И Клер с холодной иронией опять прочла про себя:
- Коль нужно для отца, поверьте, я сумею
- Под жертвенный клинок свою подставить шею
- И кровь невинную безропотно отдам,
- Считая, что лишь долг тем возвращаю вам.
Фиакр проезжал по Елисейским Полям. На террасах кафе сидели счастливые парочки, наслаждавшиеся весенним воздухом. И Клер была готова – не столько ради прогнившей кровли Сарразака, сколько ради такой жизни – воспользоваться своей новой властью, красотой юного, драгоценного тела. Неожиданно она почувствовала благодарность к матери за ее столь откровенные наставления.
«Такой она мне больше нравится, – подумала девушка. – По крайней мере сегодня Клитемнестра высказала то, что у нее на сердце».
И Клер спросила, со скрытой иронией:
– Мама, а что, если мне понравится бедняк?
– С разумной девушкой такого случиться не может – конечно, если она сама не захочет. Ты не должна верить во всякие романтические бредни. Любовь – это не болезнь, которую подхватывают, как насморк. Это склонность, которую можно в самом начале победить или поощрить.
– Однако вы сами согласились выйти за моего отца, хотя у него не было состояния?
Она ожидала сурового выговора, однако госпожа Форжо в этой новой обстановке, казалось, решила говорить с дочерью на равных, как со взрослой:
– Твоему отцу в то время прочили блестящее будущее. Даже мои родители сочли, что этот брак для меня – наилучший выход. У них было три дочери на выданье, три дочери почти одного возраста, – ты же знаешь, что я всего на год старше моих сестер-близняшек. Справедливо или нет, но я считалась самой красивой из трех и была препятствием для их замужества – ведь в наших семьях принято выдавать сначала старшую дочь. Может быть, мои родители слегка поторопились. Но они же не могли предвидеть, что твой отец подаст в отставку. Мужчины семьи Форжо всегда входили в военную элиту.

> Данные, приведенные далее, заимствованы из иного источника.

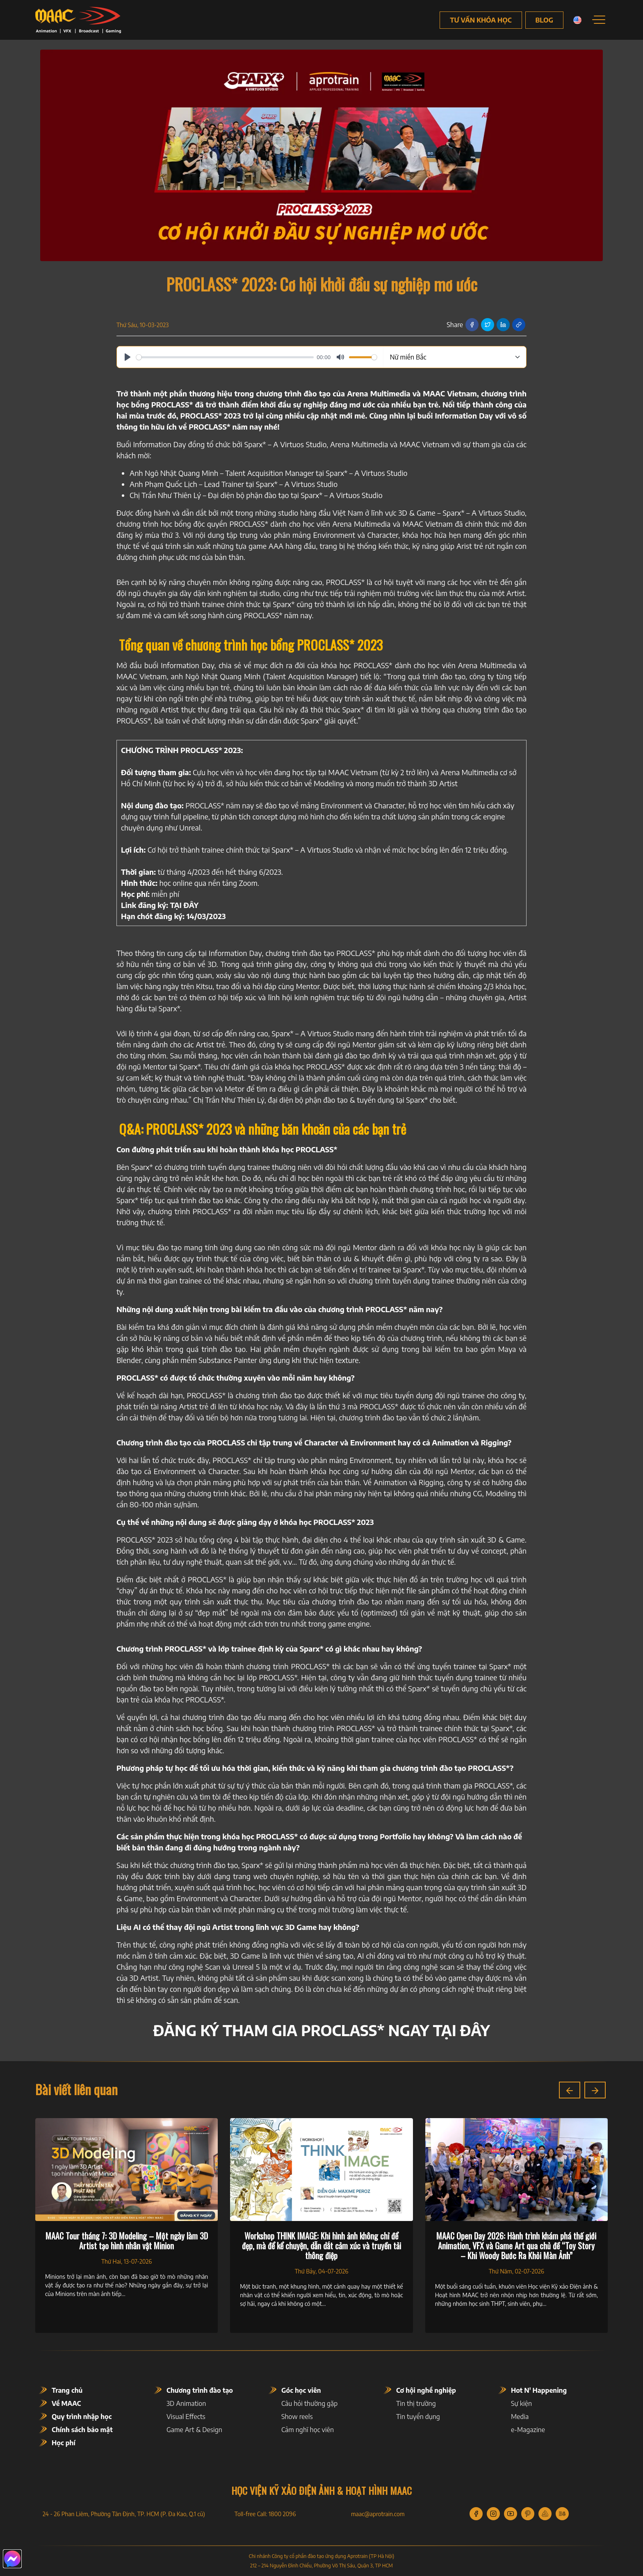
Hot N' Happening (539, 2390)
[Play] (127, 357)
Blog (544, 20)
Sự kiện (521, 2403)
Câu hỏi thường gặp (309, 2403)
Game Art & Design (194, 2430)
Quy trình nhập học (82, 2416)
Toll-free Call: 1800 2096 (265, 2513)
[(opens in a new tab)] (184, 905)
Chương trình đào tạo (199, 2390)
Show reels (297, 2416)
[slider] (225, 357)
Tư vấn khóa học (480, 20)
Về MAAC (66, 2403)
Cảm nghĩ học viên (307, 2430)
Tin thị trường (416, 2403)
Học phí (63, 2443)
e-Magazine (528, 2430)
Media (520, 2416)
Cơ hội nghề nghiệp (426, 2390)
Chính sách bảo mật (82, 2430)
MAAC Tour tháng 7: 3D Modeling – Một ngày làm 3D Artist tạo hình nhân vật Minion (127, 2241)
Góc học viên (301, 2390)
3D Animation (186, 2403)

Клер жадно разглядывала в окошко фиакра витрины авеню Виктора Гюго, одновременно вспоминая дуэты Фауста и Маргариты, Паолины и Полиевкта.[31] Ей ужасно хотелось, чтобы в жизни любовь была, как в театре, романтической и возвышенной церемонией!
– Ты все поняла? – спросила мать.
Девушка ответила: «Да» – и подумала: «Я прекрасно поняла, что советы Клитемнестры отвратительны и им ни в коем случае нельзя следовать».

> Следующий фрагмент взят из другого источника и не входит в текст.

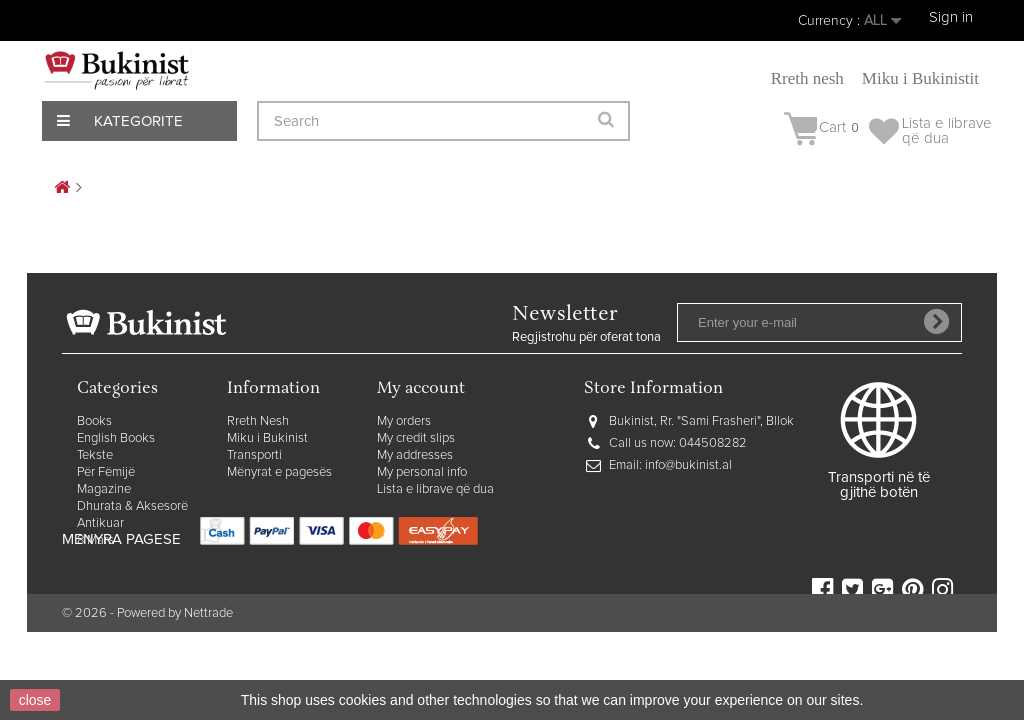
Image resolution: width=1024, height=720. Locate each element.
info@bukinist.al (688, 465)
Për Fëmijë (106, 472)
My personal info (422, 472)
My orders (404, 421)
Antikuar (100, 523)
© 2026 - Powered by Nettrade (147, 657)
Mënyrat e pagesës (279, 472)
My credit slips (416, 438)
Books (94, 421)
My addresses (415, 455)
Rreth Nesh (258, 421)
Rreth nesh (807, 78)
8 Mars (95, 540)
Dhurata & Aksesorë (132, 506)
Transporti (254, 455)
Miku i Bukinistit (920, 78)
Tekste (95, 455)
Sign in (951, 17)
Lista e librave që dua (435, 489)
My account (421, 389)
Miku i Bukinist (267, 438)
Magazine (104, 489)
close (35, 700)
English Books (116, 438)
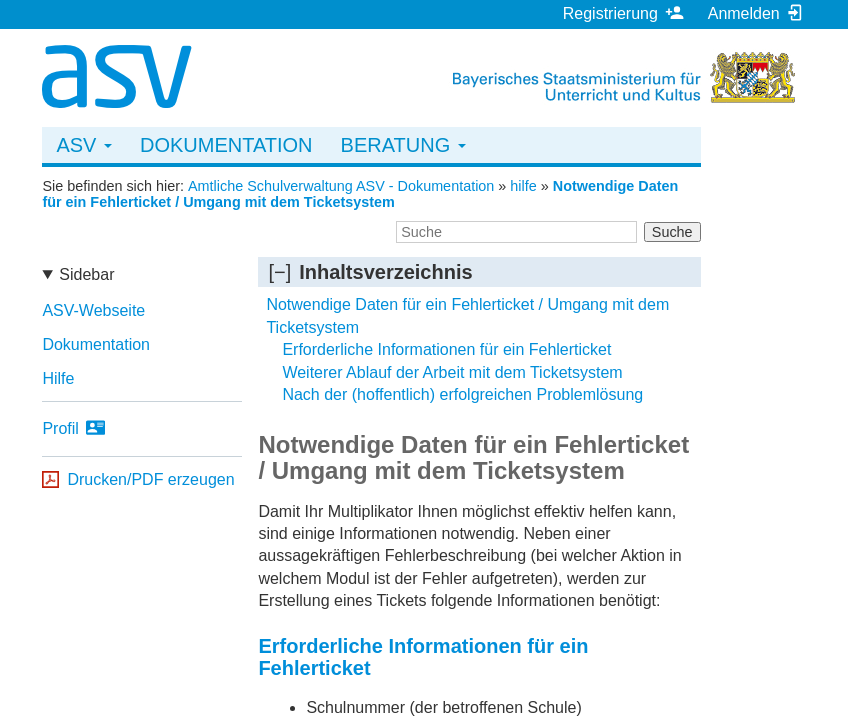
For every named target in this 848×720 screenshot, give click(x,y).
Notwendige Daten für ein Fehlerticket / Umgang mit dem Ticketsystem (360, 194)
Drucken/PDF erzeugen (150, 479)
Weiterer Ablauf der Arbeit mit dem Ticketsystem (452, 372)
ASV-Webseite (93, 310)
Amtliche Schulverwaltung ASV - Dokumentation (341, 186)
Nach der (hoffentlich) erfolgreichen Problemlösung (462, 394)
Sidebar (86, 274)
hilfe (523, 186)
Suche (672, 232)
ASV (84, 145)
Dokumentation (226, 145)
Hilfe (58, 378)
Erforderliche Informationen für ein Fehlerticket (446, 349)
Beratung (403, 145)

Блез Форжо пришел к дядюшке Шарлю на обед, устроенный в честь Клер и ее родителей, один, без жены. У супругов было уже три дочери, а теперь Катрин ждала четвертого ребенка и не выезжала в свет. Клер захотелось повидать ее; мадам Форжо поехала вместе с ней.

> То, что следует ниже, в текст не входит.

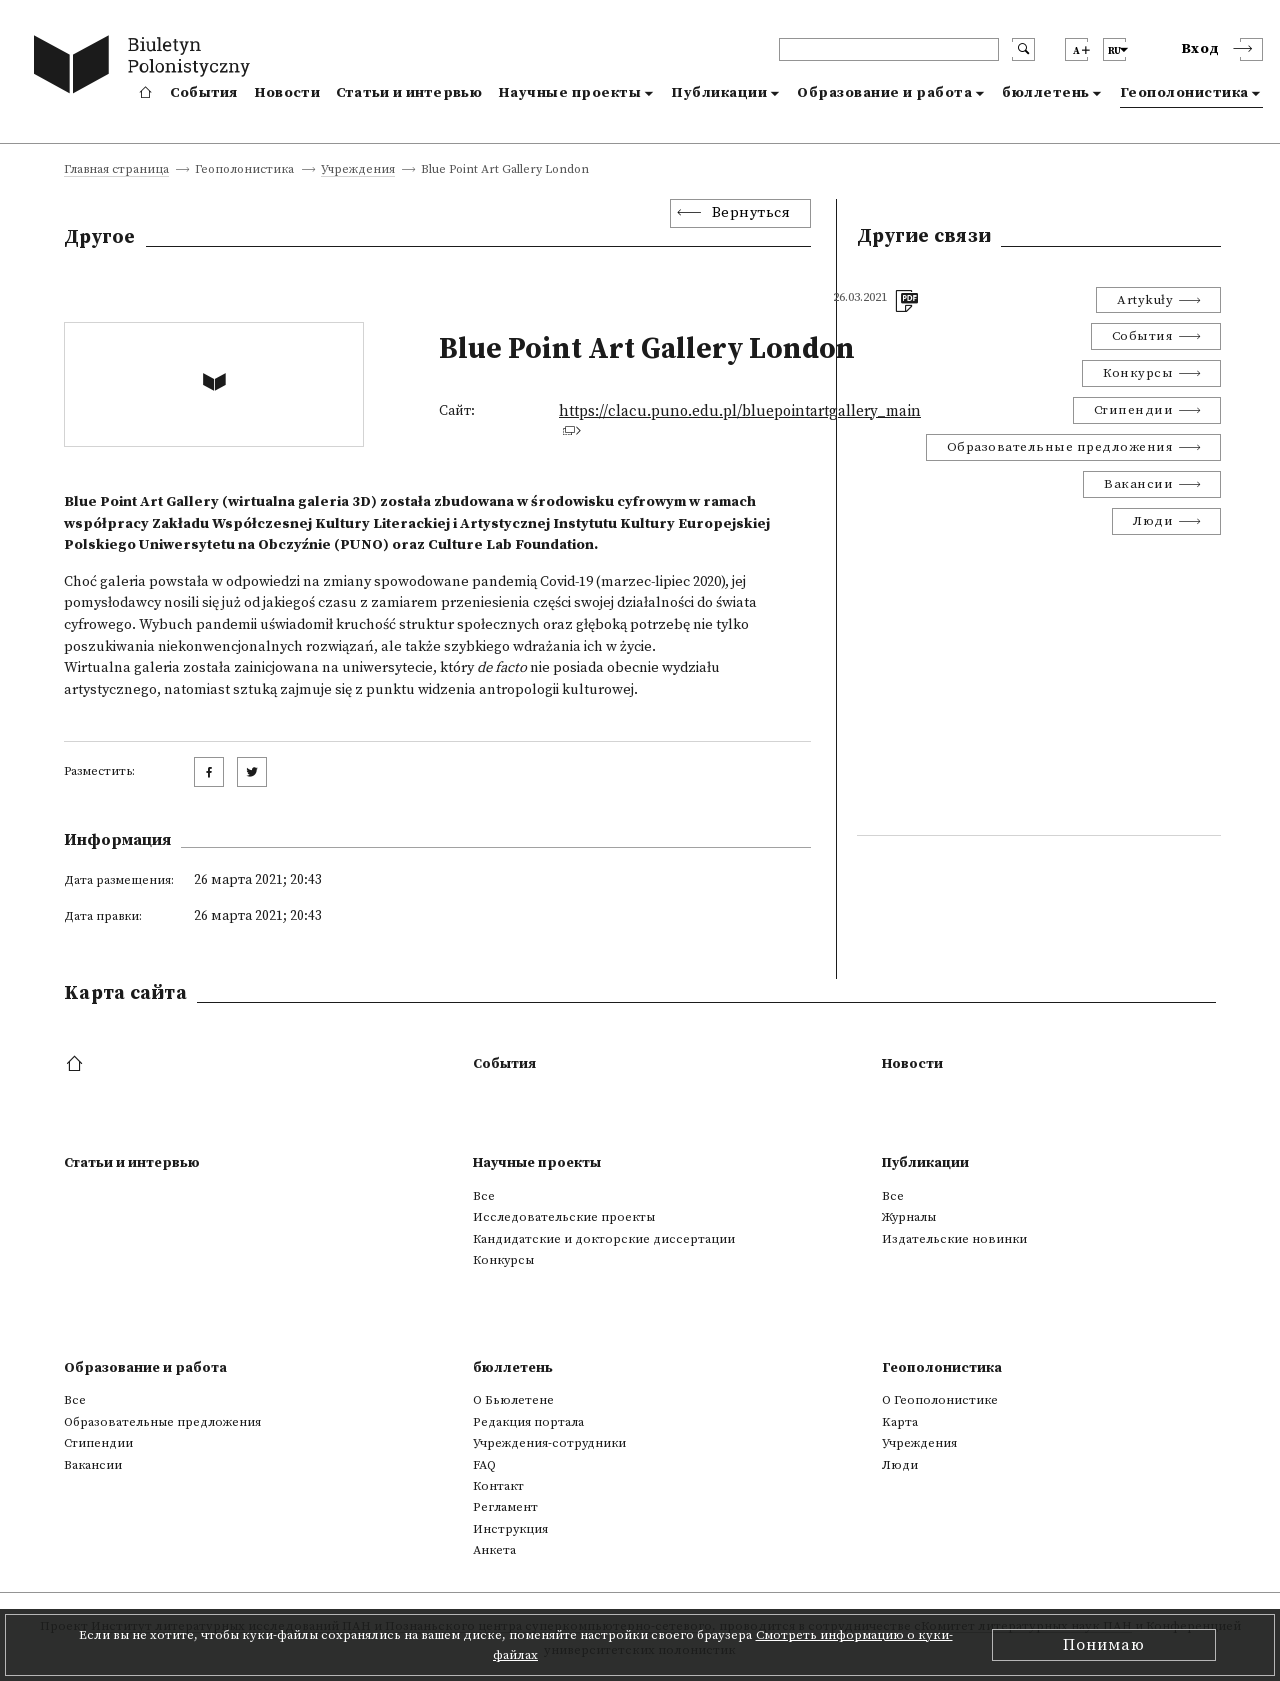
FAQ (484, 1465)
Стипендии (1134, 410)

Квартирка была крошечной; в столовой стояла одна детская кроватка, в гостиной – другая, через приоткрытую дверь в кухню можно была увидеть сушившиеся на веревке пеленки. Три девочки ссорились, и их пронзительные крики не давали спокойно поговорить взрослым. Клер не спускала глаз с Катрин, тщетно пытаясь отыскать в ней прежнюю лучезарную красоту; теперь она видела только осунувшееся, блеклое лицо и живот – торчащий, яйцеобразный живот, безобразно уродующий ее фигуру в слишком узкой юбке. Видно было, что роды не за горами. Катрин только и говорила что о сосках, свивальниках и кормлении грудью. Она с гордостью приводила остроумные, а на самом деле банальные «словечки» старшей дочери.
– Как мне жаль, – говорила она, – что я не побываю на свадьбе Сибиллы. Но я уже на девятом месяце. Мне понадобилось бы специальное платье.
– Ну нет! – возразила госпожа Форжо. – Вот уж это совсем бесполезные расходы.
Семья Блеза Форжо жила в Отейе, на улочке у самой крепостной стены Парижа.